No entanto, o Marco Civil, embora tenha sido pioneiro, já demonstra sinais de desatualização frente aos desafios atuais. Questões como o poder das big techs, a desinformação e a governança de conteúdo não estavam tão presentes no debate público quando a legislação foi elaborada. Hoje, a necessidade de revisão do Marco Civil é amplamente reconhecida, especialmente para fortalecer mecanismos que protejam os cidadãos contra a desinformação e o abuso de dados.
Além disso, é fundamental que a legislação brasileira avance na regulamentação econômica das plataformas digitais. A economia digital é uma das áreas de maior crescimento nos últimos anos, e as big techs desempenham um papel central nesse cenário. Contudo, o modelo econômico dessas empresas, baseado na coleta de dados e na venda de publicidade direcionada, levanta questões sobre a concentração de poder econômico e a competição justa no mercado.
O Brasil já deu importantes passos com a aprovação da Lei Geral de Proteção de Dados (LGPD), que impõe regras rígidas sobre o tratamento de dados pessoais. No entanto, a regulação das big techs precisa ir além da questão dos dados, abordando também os impactos sociais e políticos da atuação dessas plataformas.
Desinformação e o Impacto nas Democracias
A desinformação é um dos maiores desafios enfrentados pelas democracias contemporâneas. As campanhas de desinformação, muitas vezes organizadas e financiadas por interesses privados ou até mesmo governos estrangeiros, têm o potencial de influenciar processos eleitorais, polarizar a opinião pública e enfraquecer a confiança nas instituições democráticas.
As plataformas digitais, devido ao seu alcance global e ao uso de algoritmos que promovem conteúdos com maior potencial de engajamento, desempenham um papel central na disseminação de desinformação.
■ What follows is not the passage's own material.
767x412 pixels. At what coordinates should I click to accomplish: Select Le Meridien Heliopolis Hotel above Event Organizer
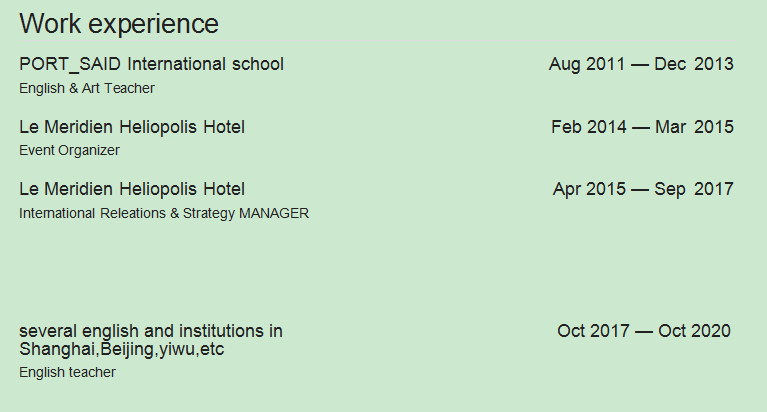[132, 127]
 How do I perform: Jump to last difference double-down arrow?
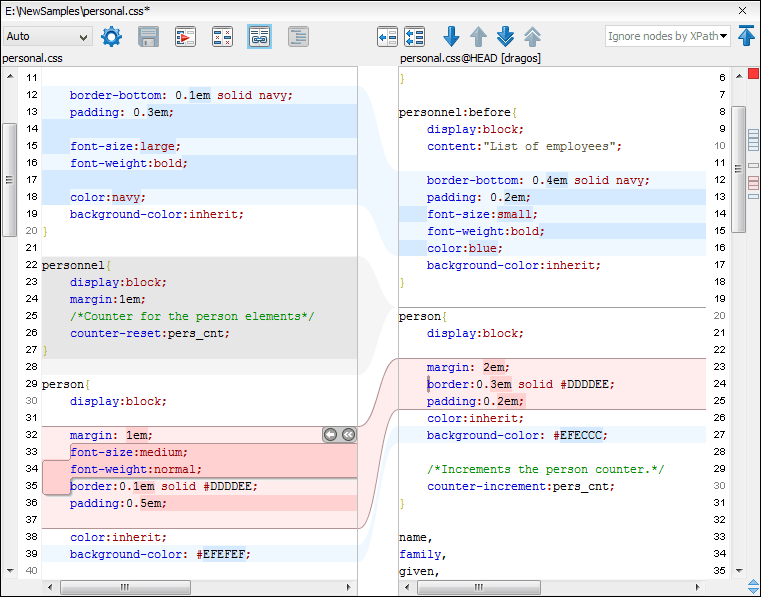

Isso ocorre porque, muitas vezes, os algoritmos priorizam conteúdos sensacionalistas ou falsos, que geram mais interações, em detrimento de informações verificadas e de qualidade.
Essa lógica algorítmica é preocupante, pois coloca o lucro acima da responsabilidade social. Para combater esse problema, é necessário criar incentivos para que as plataformas promovam conteúdos confiáveis e desestimulem a propagação de fake news. Isso pode ser feito por meio de parcerias com agências de checagem.
A Urgência de uma Ação Coordenada
A necessidade de uma regulação eficaz das big techs é evidente e urgente. O domínio dessas corporações sobre o espaço público e privado coloca em risco não apenas a pluralidade de opiniões, mas também a soberania nacional e a integridade dos processos democráticos. No entanto, para que essa regulação seja eficaz, é necessário que os três poderes — Executivo, Legislativo e Judiciário — atuem de forma coordenada e comprometida.
O Executivo tem o papel de liderar a formulação de políticas públicas e articular o debate em torno da regulação das big techs. O Legislativo, por sua vez, precisa superar a morosidade e aprovar leis que responsabilizem essas empresas e protejam o espaço democrático. Já o Judiciário, embora tenha sido um ator importante, deve agir de forma complementar, garantindo que as plataformas cumpram as regras estabelecidas pela legislação.
Somente com uma ação coordenada será possível enfrentar o poder desmedido das big techs e garantir que o Brasil proteja sua democracia e sua soberania diante desse novo cenário digital.